Start of Source records
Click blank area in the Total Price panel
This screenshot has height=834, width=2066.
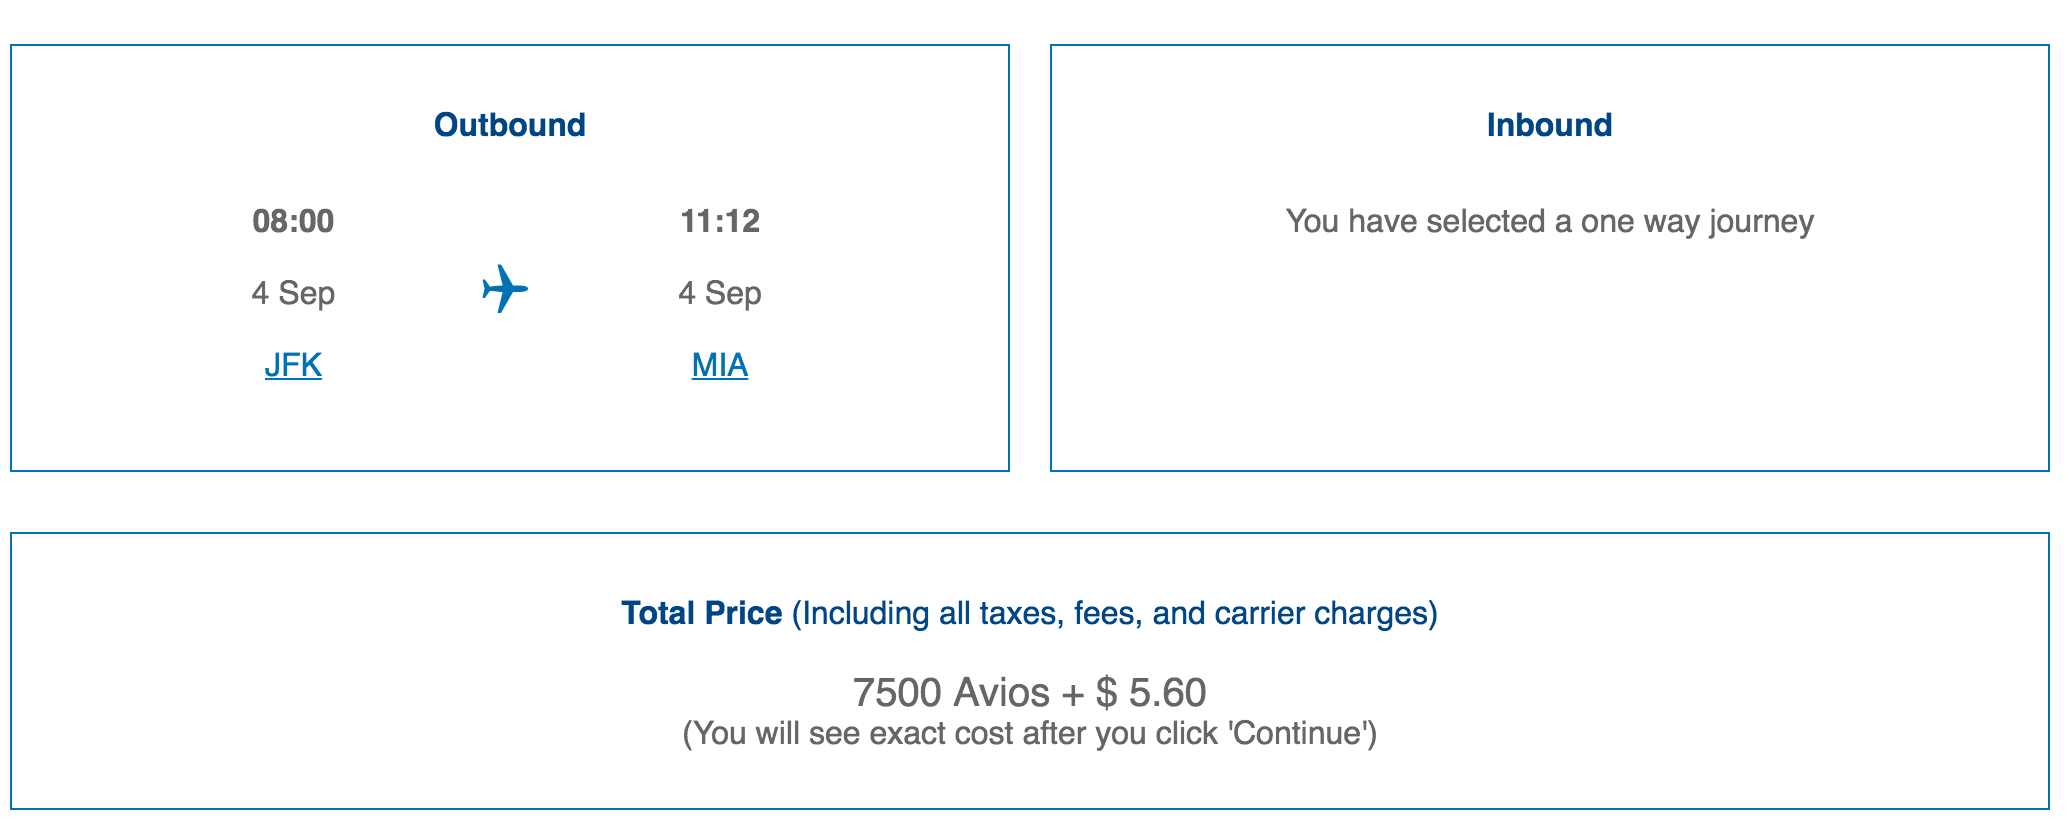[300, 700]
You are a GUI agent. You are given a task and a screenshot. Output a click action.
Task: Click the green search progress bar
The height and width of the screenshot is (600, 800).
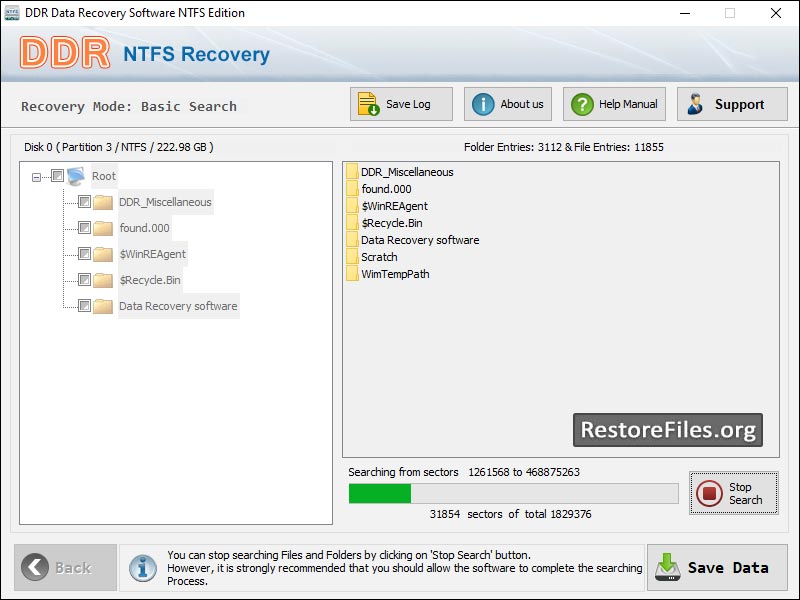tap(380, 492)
End of Source records
### Exercise details:
All entries above, minus the pictures, should be repeated exactly.

### Response to this task:
Click blank area in the Total Price panel
This screenshot has height=834, width=2066.
[300, 700]
You are a GUI agent. You are given a task and a screenshot. Output a click action.
Task: Click the green search progress bar
The height and width of the screenshot is (600, 800).
tap(380, 492)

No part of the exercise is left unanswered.